On the micro scale, one could nominate Enron, General Motors, Lehman Brothers, AIG as recent examples of free market errors and mismanagement that eclipses any conceivable waste occurring in government operations. Every day private sector business go bankrupt, each such event arguably represents an erroneous allocation of resources. Markets make mistakes; private sector entities make mistakes. The private sector is not always efficient in the allocation of investment dollars; it is not always frugal, and it is certainly not always in the service of the public interest.

The public sector is necessary to our well-being, it jobs are as valuable as any others, and its dollars spends like any other. It is no more, perhaps less prone to error and waste in its operations than the private sector, at least so long as it operates in its native environment.

We should prefer the private sector to the public in respect to all things that the private sector can do because of its inherent democratic character, because of the political risks involved in an excessively large government and because of the autonomic decision-making processes of the market place. However, the market place cannot provide many necessary goods and services, and only collective action can provide a sense of collective purpose, a collective identity, worth and direction for society.  If we never act in unison, then we are not a nation.

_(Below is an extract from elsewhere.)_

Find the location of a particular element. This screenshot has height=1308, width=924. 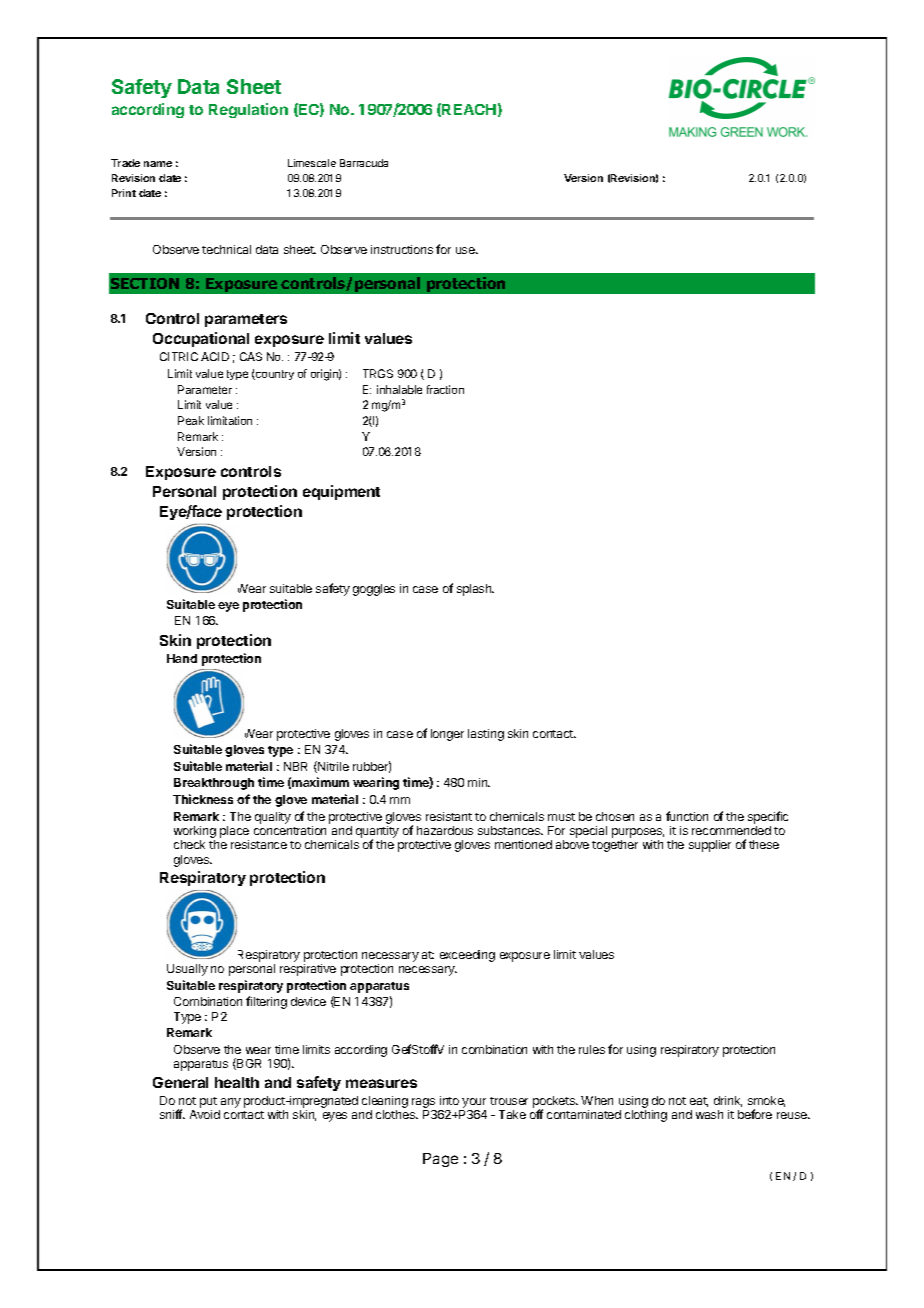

The economy and economic activity is the sum total of private and public economic events. A tax is not a drag on economic activity unless it is not spent, any more than any other allocation of money.  We have been grossly under-investing in its public sector for decades. We have significant infrastructure needs; education is massively underfunded, and we have short changed primary public research. Investments in these areas have always paid dividends that exceed the financing cost associated with borrowing to fund them, which means we collectively make a profit on them.  Until the public mind is deprogrammed and reeducated about the proper and necessary role of government in the market place, economic equity, vitality and stability will suffer. We cannot hope to construct progressive economic policy if the public continues to be deluded with conservative economic mythology.